Convert every line of the rows below into a JSON list of strings, one string per line, with blank lines omitted. Leave the pictures out of the list.

-------- Extracted material --------

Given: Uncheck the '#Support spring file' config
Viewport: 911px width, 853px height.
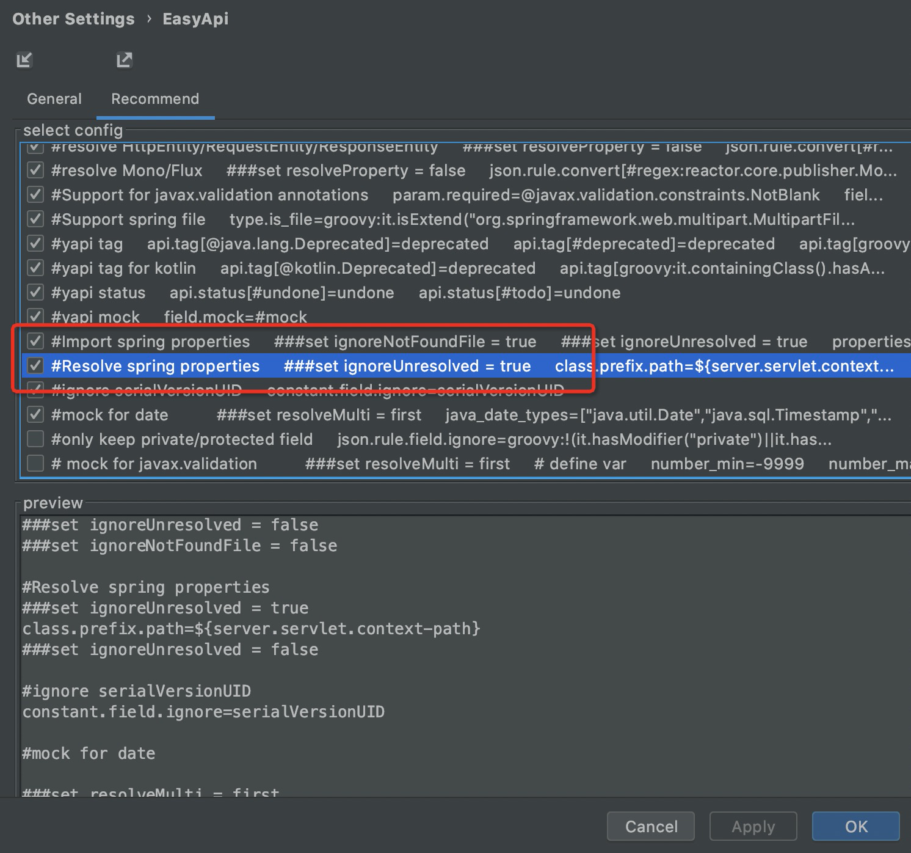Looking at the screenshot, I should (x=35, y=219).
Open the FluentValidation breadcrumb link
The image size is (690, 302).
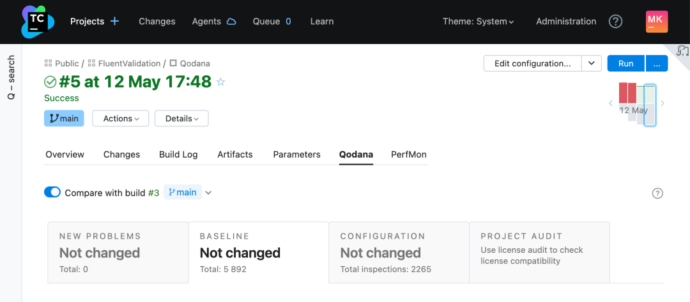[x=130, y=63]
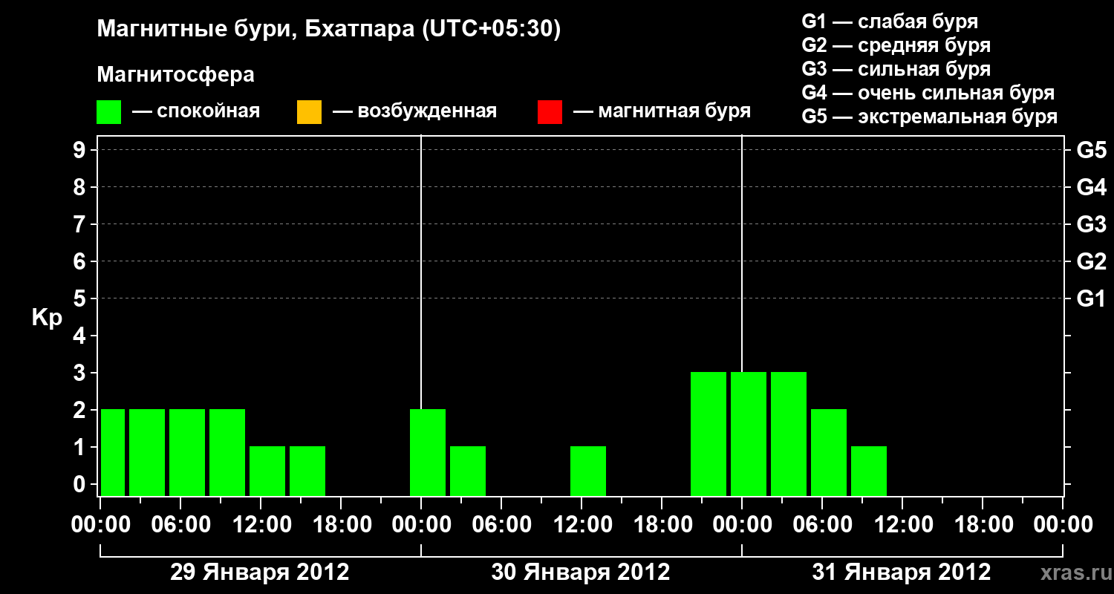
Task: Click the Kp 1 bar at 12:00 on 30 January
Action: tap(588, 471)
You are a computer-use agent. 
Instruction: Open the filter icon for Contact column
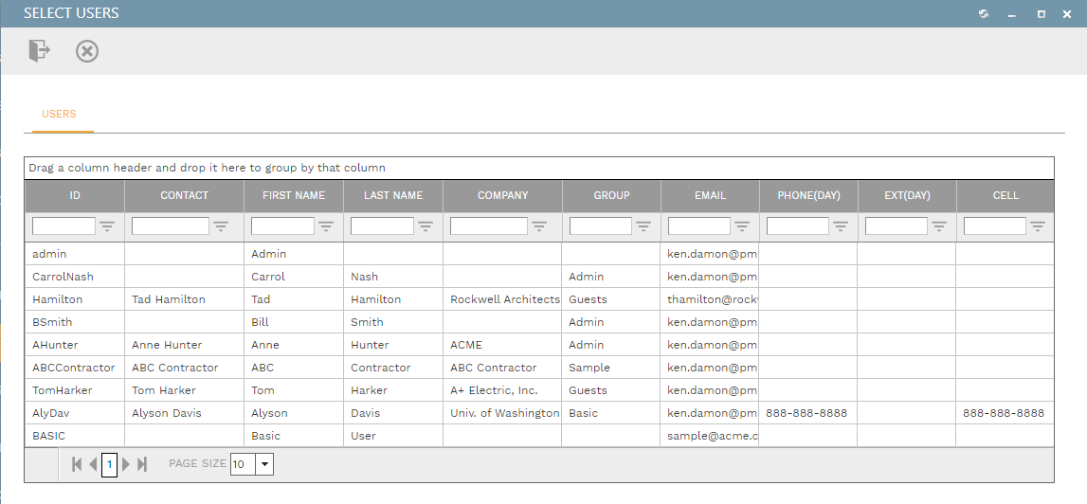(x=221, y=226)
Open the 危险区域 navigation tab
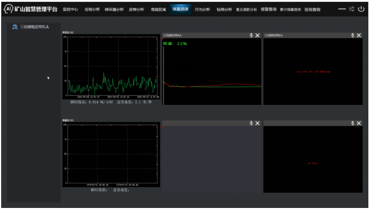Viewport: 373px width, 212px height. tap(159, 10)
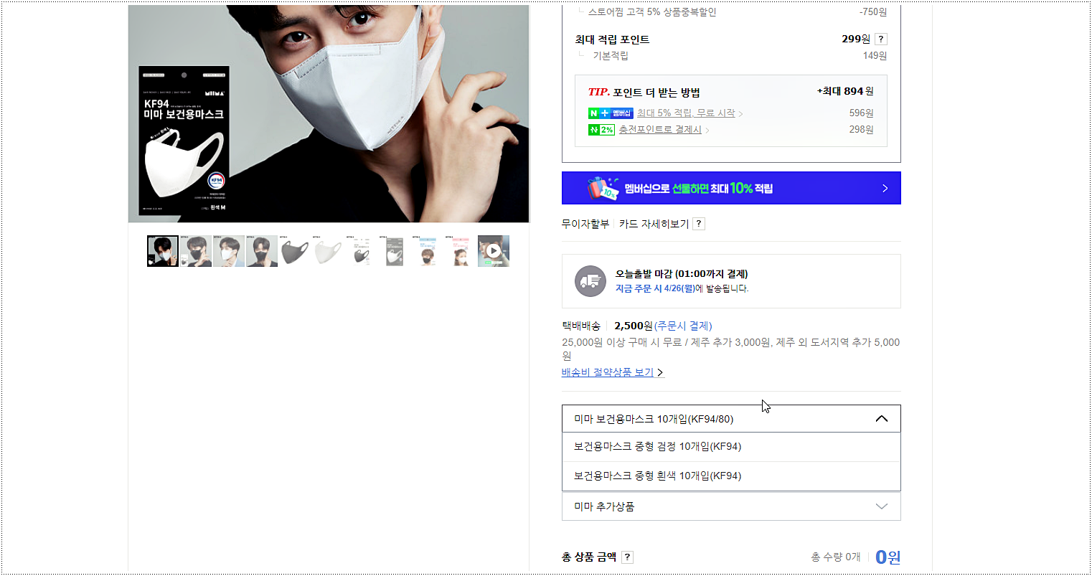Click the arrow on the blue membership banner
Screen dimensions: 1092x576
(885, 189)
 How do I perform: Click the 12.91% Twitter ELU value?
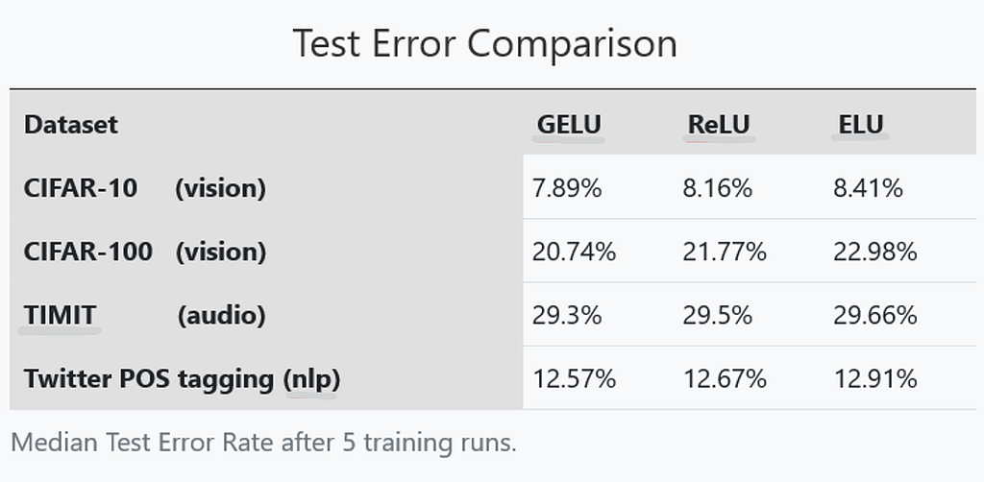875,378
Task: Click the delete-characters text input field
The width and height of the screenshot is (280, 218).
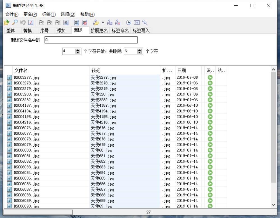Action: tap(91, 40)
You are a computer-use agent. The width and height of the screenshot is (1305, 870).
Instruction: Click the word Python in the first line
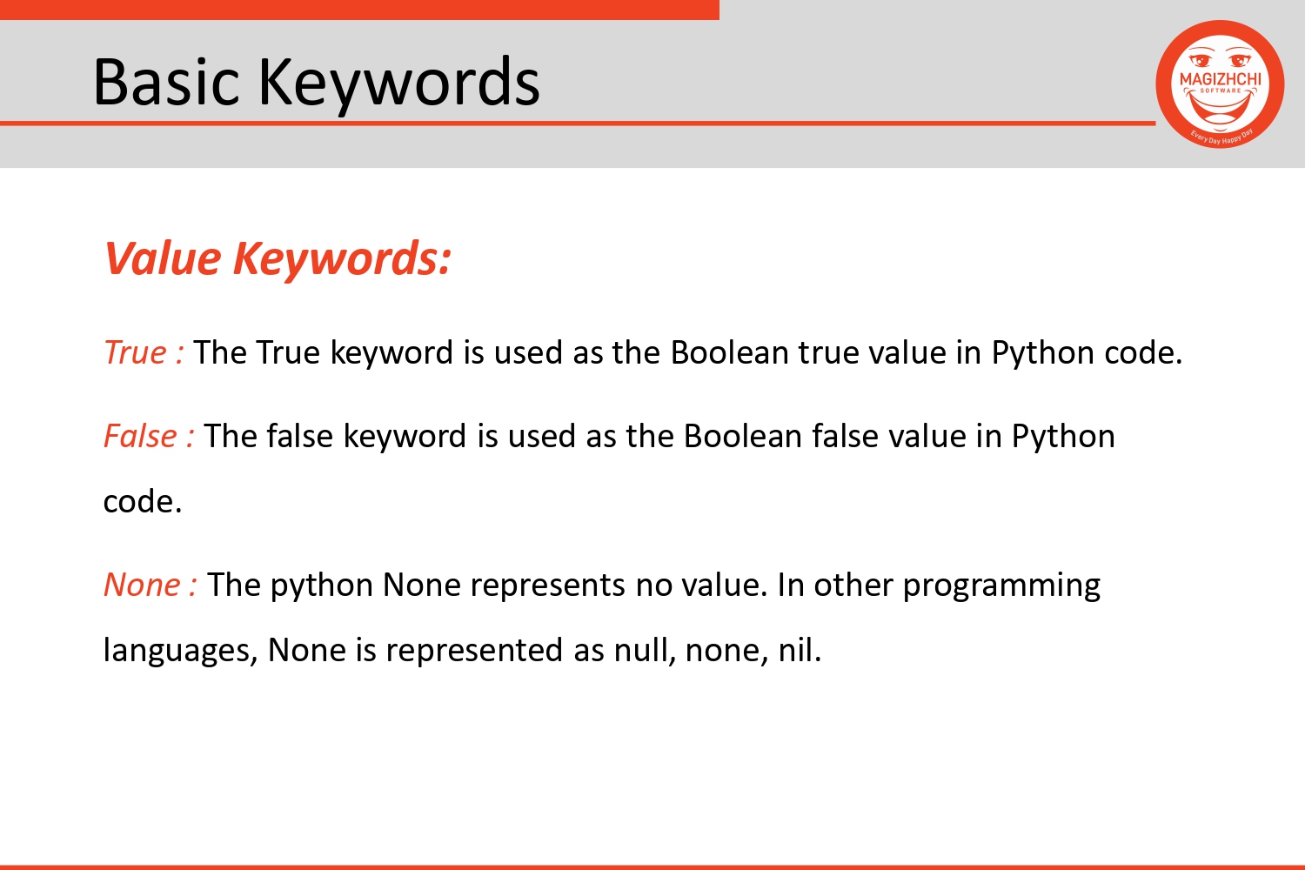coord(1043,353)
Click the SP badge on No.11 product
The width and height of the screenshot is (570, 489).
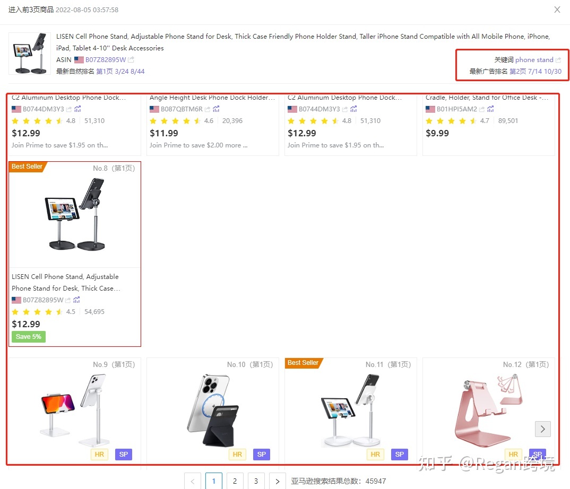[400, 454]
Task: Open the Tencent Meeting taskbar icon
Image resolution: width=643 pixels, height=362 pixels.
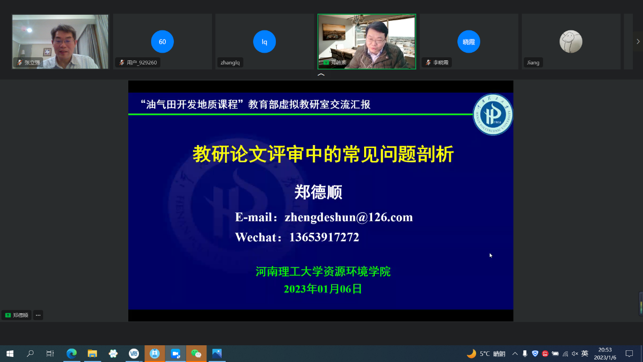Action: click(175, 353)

--------

Written solution:
[
  "Given: Uncheck the '#Support spring file' config",
  "Viewport: 911px width, 853px height.",
  "Looking at the screenshot, I should (x=35, y=219).",
  "Open the FluentValidation breadcrumb link",
  "The image size is (690, 302).",
  "[x=130, y=63]",
  "Task: Click the Kp 1 bar at 12:00 on 30 January",
  "Action: tap(588, 471)",
  "You are a computer-use agent. ",
  "Instruction: Open the filter icon for Contact column",
  "(x=221, y=226)",
  "Open the 危险区域 navigation tab",
  "Viewport: 373px width, 212px height. tap(159, 10)",
  "Click the arrow on the blue membership banner",
  "Screen dimensions: 1092x576",
  "(885, 189)",
  " How do I perform: Click the 12.91% Twitter ELU value?",
  "875,378",
  "Task: Click the delete-characters text input field",
  "The width and height of the screenshot is (280, 218).",
  "Action: tap(91, 40)",
  "You are a computer-use agent. The width and height of the screenshot is (1305, 870).",
  "Instruction: Click the word Python in the first line",
  "coord(1043,353)",
  "Click the SP badge on No.11 product",
  "The width and height of the screenshot is (570, 489).",
  "[400, 454]",
  "Task: Open the Tencent Meeting taskbar icon",
  "Image resolution: width=643 pixels, height=362 pixels.",
  "Action: click(175, 353)"
]